100 Percent Dental Residency Match for Class of 2018

The UConn School of Dental Medicine Class of 2018 has 40 students who sought a residency program, and all 40 found one.

From left, fourth-year UConn dental students Raquel Manley, Pauline Reilly, Janki Patel, Skye Zeller, and Lizbeth Torres celebrate their residency placements at the school’s match day reception Jan. 29. (Photo by Elaine Chojnowski)

In the highly competitive world of dental residency placements, the UConn School of Dental Medicine continues its high rate of success year after year.

The Class of 2018 is no different. Of the 43 students, 40 sought residency programs, and all 40 found one.

That’s more on par with the medical school residency match than national average for dental schools. The aggregate residency placement rate in American dental schools is less than 50 percent.

“The competition to get into this limited number of residency positions is increasing each year, and the fact that we’re successful each year to the extent we are is pretty impressive,” says Dr. R. Lamont “Monty” MacNeil, dean of the UConn School of Dental Medicine. “It’s really become part of our culture. We don’t set it as a requirement or expectation, but most of our students agree that it’s a good preparation for the rigors and realities of practice.”

The breakdown this year:

  • General practice dentistry: 15 students
  • Oral and maxillofacial surgery: 6
  • Orthodontics: 5
  • Prosthodontics: 5
  • Advanced education general dentistry: 4
  • Pediatric dentistry: 4
  • Endodontics: 1

Three others will go directly into private practice.

Oral surgery, orthodontics, and pediatric dentistry are among the most competitive residencies, and it’s in those specialties where the school’s reputation can be a difference maker.

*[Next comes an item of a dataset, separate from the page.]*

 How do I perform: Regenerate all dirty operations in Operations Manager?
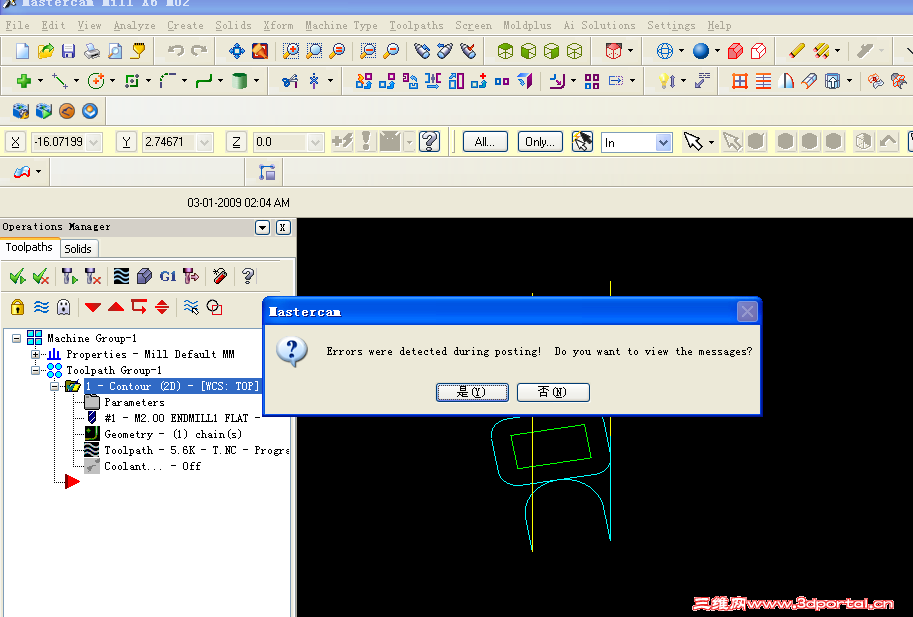(92, 275)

“Our program is viewed as one of the best in the country, a rigorous, medically oriented, well rounded program,” MacNeil says. “The other dimension to this is the quality of previous graduates who have perhaps placed in the same residency programs; they have set the standard for what our graduates can do. The reputation of the school and our graduates then speaks for itself.”

Seventeen of the students landed in a Connecticut residency program; 11 of them are staying at UConn for their residency training.

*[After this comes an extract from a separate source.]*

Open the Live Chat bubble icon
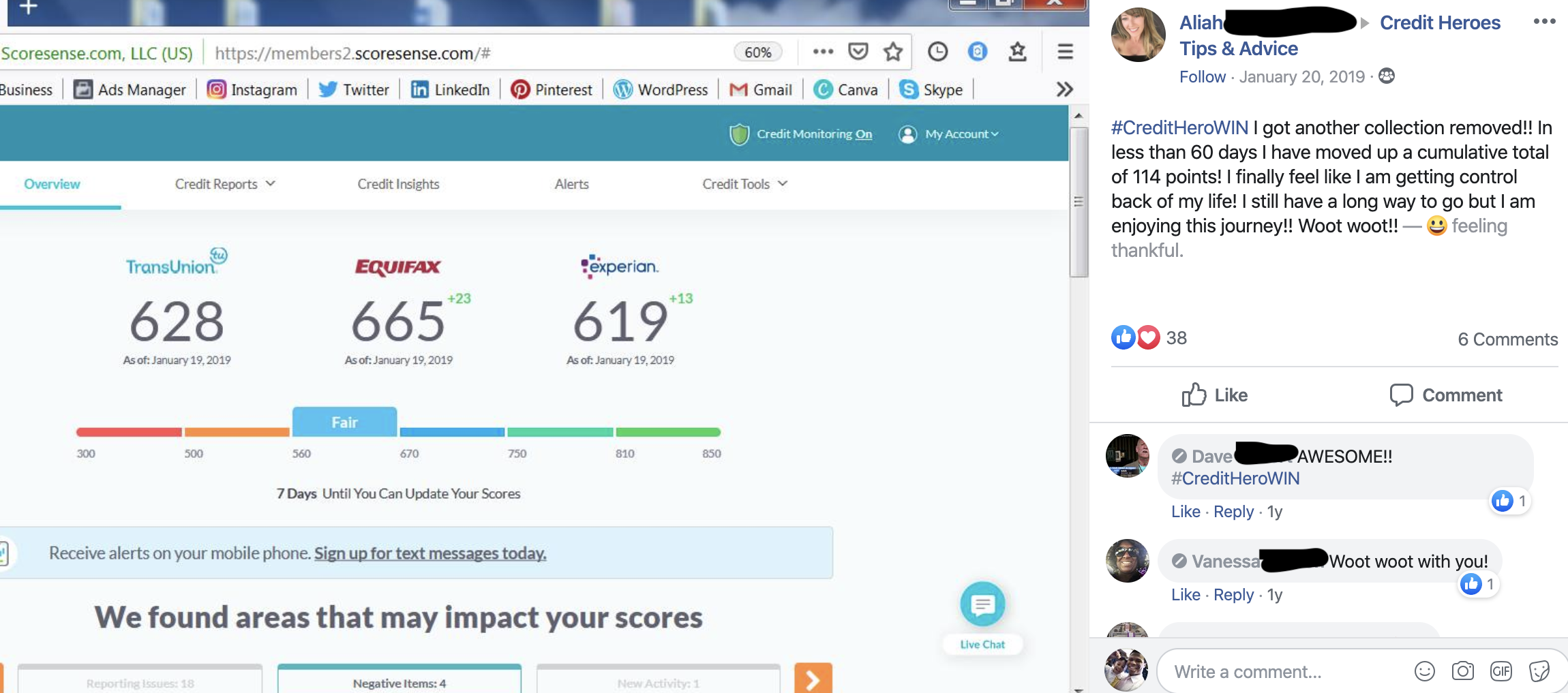Screen dimensions: 1568x693 (x=982, y=604)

Unlike Match Day for medical students, an orchestrated affair in which students throughout the country learn their placements at the same time in the middle of March, the dental match comes in phases. Ten UConn dental students learned their residency match in December. The rest found out in an email the morning of Jan. 29. The school held a reception for the students that afternoon.

Adding to the relative scarcity of dental residency positions is the fact that they haven’t been keeping pace with the nearly 25 percent growth in dental school placements over the last 10 years. A few states, including New York and Delaware, require residency training to be eligible for a license to practice dentistry. The American Dental Education Association is advocating for expansion and growth of residency positions.

“These positions provide huge amounts of care to the public, especially the disadvantaged public, because many of these residency programs are through hospitals or in disadvantaged areas,” MacNeil says. “Like in medicine, residency programs provide care to needy patients in a unique dimension.”